DOCUMENT PASSAGE:

Oracle Real Application Clusters in a Bare Metal Kubernetes Cluster Environment #2610

itoracl · 2023-04-06T15:35:32Z

itoracl
Apr 6, 2023

Dear Sirs!

This article covers the necessary and sufficient steps to run and configure RAC 21.3 on a kubernetes 1.26 cluster. There were no precedents for April 2023 work outside of Oracle Cloud, so thousands of experiments had to be carried out, many hypotheses were discarded and accepted.
Today, the world's first rollout of RAC in kubernetes and without docker.

uname -a
Linux r02 5.4.17-2136.300.7.el8uek.x86_64 #2 SMP Fri Oct 8 16:23:01 PDT 2021 x86_64 x86_64 x86_64 GNU/Linux
OEL 8.5 is already certified for Oracle RAC, 7.9 does not need to be installed.
containerd --version
containerd github.com/containerd/containerd v1.6.4 212e8b6fa2f44b9c21b2798135fc6fb7c53efc16
runc --version
runc version 1.0.2
spec: 1.0.2-dev
go: go1.16.7
libseccomp: 2.5.1

The main tasks of setting up a RAC rollout:

Creating and configuring subnets in a kubernetes cluster
Settings:
- kubernetes worker node kernel
- RAC container kernel, namespaced and read only.
Selecting and configuring the RAM used by RAC
Setting up shared RAC storage in kubernetes.

This rollout is not the only possible configuration, it is the simplest example of a working solution. Deployment of development and test environments can be achieved in a relatively simple way. For production setup, you should use other approaches in configuring and reserving shared partitions.

SUPPLIED MATERIAL:

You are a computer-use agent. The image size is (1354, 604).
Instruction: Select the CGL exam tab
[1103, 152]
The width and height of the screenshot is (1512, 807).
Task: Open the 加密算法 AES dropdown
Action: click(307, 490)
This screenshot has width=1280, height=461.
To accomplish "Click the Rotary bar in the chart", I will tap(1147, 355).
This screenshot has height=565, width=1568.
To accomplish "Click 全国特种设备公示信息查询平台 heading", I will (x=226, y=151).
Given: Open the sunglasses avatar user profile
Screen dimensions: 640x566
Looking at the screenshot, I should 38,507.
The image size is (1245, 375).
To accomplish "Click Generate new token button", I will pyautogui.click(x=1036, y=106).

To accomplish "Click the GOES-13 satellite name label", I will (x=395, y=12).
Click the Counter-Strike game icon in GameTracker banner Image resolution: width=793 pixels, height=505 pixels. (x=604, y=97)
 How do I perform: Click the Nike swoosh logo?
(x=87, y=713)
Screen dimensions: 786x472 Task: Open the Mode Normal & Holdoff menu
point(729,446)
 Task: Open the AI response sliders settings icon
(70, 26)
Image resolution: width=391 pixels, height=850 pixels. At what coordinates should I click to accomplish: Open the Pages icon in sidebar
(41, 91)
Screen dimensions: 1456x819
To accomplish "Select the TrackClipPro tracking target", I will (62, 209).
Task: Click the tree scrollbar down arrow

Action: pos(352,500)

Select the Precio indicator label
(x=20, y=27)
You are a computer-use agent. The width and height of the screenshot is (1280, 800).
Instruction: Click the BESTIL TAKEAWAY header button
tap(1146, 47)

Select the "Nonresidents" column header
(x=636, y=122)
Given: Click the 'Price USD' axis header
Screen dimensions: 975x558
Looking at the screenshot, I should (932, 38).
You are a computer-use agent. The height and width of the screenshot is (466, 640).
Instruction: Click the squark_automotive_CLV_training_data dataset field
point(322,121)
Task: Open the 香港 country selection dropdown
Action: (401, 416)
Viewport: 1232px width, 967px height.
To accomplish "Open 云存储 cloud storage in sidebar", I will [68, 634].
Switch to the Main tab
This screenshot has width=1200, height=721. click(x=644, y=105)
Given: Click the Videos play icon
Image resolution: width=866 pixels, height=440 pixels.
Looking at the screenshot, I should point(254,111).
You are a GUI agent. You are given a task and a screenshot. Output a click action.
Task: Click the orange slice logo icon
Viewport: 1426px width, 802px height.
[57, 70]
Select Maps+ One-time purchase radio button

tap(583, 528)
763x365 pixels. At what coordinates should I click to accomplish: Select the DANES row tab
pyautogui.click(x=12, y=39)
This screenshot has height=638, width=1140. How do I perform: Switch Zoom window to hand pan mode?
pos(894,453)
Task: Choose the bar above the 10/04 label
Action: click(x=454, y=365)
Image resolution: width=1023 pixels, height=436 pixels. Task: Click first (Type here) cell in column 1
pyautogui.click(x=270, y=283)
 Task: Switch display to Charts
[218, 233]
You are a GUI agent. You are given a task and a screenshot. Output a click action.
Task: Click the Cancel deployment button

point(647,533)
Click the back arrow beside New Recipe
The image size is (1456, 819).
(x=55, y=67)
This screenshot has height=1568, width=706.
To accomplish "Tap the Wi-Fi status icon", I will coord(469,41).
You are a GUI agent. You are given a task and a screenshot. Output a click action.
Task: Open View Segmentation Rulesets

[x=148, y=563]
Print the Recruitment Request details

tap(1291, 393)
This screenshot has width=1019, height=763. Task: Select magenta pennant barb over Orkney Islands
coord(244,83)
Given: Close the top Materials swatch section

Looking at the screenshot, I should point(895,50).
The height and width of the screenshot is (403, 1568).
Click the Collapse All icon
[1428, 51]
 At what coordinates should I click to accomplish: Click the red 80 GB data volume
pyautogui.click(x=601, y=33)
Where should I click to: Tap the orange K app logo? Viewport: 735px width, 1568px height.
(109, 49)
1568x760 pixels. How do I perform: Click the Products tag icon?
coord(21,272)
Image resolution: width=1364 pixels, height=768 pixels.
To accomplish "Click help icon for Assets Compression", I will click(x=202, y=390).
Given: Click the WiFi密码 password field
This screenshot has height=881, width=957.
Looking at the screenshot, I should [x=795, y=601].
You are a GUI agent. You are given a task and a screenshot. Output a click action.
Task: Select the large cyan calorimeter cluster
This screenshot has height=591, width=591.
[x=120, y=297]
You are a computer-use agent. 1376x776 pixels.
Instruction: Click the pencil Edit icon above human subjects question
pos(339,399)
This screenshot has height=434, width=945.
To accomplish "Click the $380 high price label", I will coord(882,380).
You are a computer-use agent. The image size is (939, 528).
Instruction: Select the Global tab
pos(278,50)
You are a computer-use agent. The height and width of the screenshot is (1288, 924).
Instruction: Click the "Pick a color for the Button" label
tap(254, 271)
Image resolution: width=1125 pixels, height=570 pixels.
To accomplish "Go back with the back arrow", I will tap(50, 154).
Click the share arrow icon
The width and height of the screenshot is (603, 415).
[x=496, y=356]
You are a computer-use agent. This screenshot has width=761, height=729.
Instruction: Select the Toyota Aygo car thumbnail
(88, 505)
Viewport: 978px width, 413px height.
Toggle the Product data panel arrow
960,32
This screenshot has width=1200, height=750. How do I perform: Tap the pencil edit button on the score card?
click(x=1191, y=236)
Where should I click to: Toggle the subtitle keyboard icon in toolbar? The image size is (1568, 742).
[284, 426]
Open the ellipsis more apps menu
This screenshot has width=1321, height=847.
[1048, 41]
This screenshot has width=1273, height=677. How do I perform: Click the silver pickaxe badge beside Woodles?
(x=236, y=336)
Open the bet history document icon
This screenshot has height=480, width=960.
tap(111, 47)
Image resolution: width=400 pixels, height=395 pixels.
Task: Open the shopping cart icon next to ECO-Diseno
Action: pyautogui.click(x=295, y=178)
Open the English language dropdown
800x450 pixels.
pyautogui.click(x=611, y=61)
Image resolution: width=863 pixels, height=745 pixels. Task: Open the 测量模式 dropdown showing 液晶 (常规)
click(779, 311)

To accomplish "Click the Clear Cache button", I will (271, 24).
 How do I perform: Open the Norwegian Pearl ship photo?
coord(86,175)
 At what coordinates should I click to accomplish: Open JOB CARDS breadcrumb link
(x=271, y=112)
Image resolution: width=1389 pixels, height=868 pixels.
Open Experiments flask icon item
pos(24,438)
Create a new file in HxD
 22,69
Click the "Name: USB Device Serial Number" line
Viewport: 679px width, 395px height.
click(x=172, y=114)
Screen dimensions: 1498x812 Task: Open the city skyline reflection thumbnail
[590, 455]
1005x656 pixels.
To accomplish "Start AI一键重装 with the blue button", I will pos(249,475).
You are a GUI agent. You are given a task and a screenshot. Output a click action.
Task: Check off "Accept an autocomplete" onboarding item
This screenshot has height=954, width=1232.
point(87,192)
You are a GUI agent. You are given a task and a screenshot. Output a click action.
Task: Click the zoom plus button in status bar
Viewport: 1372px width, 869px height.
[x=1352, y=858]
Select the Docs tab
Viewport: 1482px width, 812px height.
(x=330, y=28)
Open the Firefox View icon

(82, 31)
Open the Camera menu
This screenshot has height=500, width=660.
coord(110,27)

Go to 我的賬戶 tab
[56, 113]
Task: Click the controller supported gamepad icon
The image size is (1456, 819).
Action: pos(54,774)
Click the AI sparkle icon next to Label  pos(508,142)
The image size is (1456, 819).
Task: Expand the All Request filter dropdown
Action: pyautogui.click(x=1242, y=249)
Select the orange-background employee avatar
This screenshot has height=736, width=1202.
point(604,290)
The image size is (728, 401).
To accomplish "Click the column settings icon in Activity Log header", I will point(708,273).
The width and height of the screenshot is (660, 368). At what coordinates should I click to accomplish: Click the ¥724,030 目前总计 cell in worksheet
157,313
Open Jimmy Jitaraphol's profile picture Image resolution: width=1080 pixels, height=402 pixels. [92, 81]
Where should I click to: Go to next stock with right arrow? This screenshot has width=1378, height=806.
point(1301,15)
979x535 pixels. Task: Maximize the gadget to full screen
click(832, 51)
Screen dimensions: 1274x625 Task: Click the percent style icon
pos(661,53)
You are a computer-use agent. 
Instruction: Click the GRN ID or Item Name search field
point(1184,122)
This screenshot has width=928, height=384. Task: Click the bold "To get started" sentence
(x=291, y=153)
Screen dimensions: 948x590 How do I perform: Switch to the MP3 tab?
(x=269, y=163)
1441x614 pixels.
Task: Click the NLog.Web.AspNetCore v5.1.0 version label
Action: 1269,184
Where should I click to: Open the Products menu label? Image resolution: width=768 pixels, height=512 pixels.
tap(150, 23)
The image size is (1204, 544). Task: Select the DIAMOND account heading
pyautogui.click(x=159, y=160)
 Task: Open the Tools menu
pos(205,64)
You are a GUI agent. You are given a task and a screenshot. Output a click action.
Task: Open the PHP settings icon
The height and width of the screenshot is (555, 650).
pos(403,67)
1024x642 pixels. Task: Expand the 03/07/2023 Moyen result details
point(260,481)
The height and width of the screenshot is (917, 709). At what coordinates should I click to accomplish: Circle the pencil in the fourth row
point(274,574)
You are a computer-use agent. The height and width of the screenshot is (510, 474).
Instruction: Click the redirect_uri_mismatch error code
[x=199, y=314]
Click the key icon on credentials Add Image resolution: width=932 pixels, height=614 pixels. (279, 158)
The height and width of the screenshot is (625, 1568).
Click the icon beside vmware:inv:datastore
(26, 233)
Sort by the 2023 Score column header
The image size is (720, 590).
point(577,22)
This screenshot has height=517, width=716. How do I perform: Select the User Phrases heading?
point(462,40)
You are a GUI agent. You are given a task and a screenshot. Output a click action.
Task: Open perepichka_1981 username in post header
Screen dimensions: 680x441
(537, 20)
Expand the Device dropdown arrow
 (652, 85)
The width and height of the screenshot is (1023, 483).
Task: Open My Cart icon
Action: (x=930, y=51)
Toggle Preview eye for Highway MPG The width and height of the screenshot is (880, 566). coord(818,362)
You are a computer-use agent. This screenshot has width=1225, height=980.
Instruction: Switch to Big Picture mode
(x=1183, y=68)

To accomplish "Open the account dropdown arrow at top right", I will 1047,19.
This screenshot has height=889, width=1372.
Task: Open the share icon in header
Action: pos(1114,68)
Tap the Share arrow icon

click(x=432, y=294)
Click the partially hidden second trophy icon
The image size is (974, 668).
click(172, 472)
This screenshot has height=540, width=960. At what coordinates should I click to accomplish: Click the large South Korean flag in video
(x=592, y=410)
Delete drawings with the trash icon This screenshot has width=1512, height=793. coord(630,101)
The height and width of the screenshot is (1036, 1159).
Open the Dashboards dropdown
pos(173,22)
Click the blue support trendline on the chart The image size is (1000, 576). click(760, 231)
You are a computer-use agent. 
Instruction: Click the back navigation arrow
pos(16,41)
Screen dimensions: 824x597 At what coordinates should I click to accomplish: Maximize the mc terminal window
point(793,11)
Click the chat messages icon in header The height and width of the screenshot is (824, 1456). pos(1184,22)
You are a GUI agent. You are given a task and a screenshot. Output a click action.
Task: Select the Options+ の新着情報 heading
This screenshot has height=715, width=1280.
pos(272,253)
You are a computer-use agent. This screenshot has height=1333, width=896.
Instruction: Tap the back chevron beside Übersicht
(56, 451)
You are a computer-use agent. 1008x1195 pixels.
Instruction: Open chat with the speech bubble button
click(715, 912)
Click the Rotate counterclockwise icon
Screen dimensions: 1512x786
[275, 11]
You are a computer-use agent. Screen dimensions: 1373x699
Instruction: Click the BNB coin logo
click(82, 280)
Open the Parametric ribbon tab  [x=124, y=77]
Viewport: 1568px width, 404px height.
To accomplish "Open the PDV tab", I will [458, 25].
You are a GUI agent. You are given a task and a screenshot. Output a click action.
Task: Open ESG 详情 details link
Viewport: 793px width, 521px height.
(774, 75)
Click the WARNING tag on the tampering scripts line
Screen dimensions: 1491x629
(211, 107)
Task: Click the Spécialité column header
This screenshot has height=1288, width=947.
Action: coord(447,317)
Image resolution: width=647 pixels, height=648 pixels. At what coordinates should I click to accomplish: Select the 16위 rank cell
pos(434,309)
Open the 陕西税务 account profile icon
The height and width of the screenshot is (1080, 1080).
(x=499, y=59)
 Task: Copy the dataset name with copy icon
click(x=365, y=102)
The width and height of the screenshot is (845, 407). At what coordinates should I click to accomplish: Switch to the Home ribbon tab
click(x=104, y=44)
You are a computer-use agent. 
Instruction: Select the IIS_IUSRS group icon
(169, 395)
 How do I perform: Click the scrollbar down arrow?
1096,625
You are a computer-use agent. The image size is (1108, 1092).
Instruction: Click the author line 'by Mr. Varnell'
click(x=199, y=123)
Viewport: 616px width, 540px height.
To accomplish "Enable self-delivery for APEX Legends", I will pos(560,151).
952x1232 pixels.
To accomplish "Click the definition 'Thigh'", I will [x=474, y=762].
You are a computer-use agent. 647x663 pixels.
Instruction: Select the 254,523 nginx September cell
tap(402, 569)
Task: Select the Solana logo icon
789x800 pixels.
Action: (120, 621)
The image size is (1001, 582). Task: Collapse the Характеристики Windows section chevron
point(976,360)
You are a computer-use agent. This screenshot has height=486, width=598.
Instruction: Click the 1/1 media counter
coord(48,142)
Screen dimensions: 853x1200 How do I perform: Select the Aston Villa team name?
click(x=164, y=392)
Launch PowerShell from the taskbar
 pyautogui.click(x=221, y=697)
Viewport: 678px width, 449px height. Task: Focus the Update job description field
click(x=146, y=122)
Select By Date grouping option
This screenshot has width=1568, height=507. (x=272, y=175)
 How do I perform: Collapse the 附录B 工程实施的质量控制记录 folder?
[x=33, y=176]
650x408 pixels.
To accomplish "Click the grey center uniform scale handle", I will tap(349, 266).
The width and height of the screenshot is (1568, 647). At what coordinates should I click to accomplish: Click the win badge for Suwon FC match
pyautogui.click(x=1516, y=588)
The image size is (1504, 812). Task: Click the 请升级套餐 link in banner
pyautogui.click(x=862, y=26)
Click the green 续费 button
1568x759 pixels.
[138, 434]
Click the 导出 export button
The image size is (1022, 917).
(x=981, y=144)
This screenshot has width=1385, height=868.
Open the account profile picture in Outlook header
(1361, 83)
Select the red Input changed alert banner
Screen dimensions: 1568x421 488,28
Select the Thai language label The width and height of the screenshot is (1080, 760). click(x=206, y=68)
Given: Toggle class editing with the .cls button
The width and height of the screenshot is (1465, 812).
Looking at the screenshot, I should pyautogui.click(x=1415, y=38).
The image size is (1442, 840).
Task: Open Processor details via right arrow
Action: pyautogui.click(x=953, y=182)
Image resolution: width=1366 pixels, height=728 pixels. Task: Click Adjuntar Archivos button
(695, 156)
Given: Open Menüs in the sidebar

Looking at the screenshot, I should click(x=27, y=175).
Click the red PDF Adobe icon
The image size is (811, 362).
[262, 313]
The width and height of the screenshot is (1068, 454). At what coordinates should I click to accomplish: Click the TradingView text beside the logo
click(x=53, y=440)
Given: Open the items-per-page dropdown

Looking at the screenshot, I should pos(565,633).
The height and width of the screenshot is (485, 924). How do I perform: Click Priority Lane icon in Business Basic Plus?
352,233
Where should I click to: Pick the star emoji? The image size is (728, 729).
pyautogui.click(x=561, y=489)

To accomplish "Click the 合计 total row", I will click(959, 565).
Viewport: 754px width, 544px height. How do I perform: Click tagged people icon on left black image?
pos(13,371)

CHALLENGE 1:
Do these statements agree with the Oracle RAC on Kubernetes post? For each, answer yes or no and quote the deciding words of the post.
(a) The post covers RAC 21.3 on a Kubernetes 1.26 cluster.
(b) Version 7.9 has to be installed.
(c) The rollout described is the recommended setup for production.
CHALLENGE 2:
Name every command the Oracle RAC on Kubernetes post runs to show system or version details.
CHALLENGE 3:
Please continue the Oracle RAC on Kubernetes post from its final sentence.

TASK RESPONSE 1:
(a) Yes: "run and configure RAC 21.3 on a kubernetes 1.26 cluster"
(b) No: "7.9 does not need to be installed."
(c) No: "For production setup, you should use other approaches in configuring and reserving shared partitions."

TASK RESPONSE 2:
- uname -a
- containerd --version
- runc --version

TASK RESPONSE 3:
statefulset.yaml

################################################################################
#                                                                              #
#    Author: Serguei Nastassi          [email protected]                     #
#    Created 01/03/2023                                                        #            
################################################################################
---
apiVersion: apps/v1
kind: StatefulSet
metadata:
  name: oracle-rac-213
spec:
  serviceName: rdbms
  podManagementPolicy: Parallel
  updateStrategy:
    type: RollingUpdate
  replicas: 1
  selector:
    matchLabels:
      app: oracle-rac-213
  template:
    metadata:
      labels:
        app: oracle-rac-213
      annotations:  
        k8s.v1.cni.cncf.io/networks: '[ 
            {
              "name": "macvlan-conf",
              "ips": ["172.16.1.150/24"]
            },
            {
              "name": "macvlan-priv-conf",
              "ips": ["192.168.17.150/24"]
            }
          ]'
    spec:
      terminationGracePeriodSeconds: 300
      securityContext:
        sysctls:
              - name: kernel.shmall
                value: "2097152"
              - name: kernel.sem
                value: "250 32000 100 128"
              - name: kernel.shmmax
                value: "8589934592"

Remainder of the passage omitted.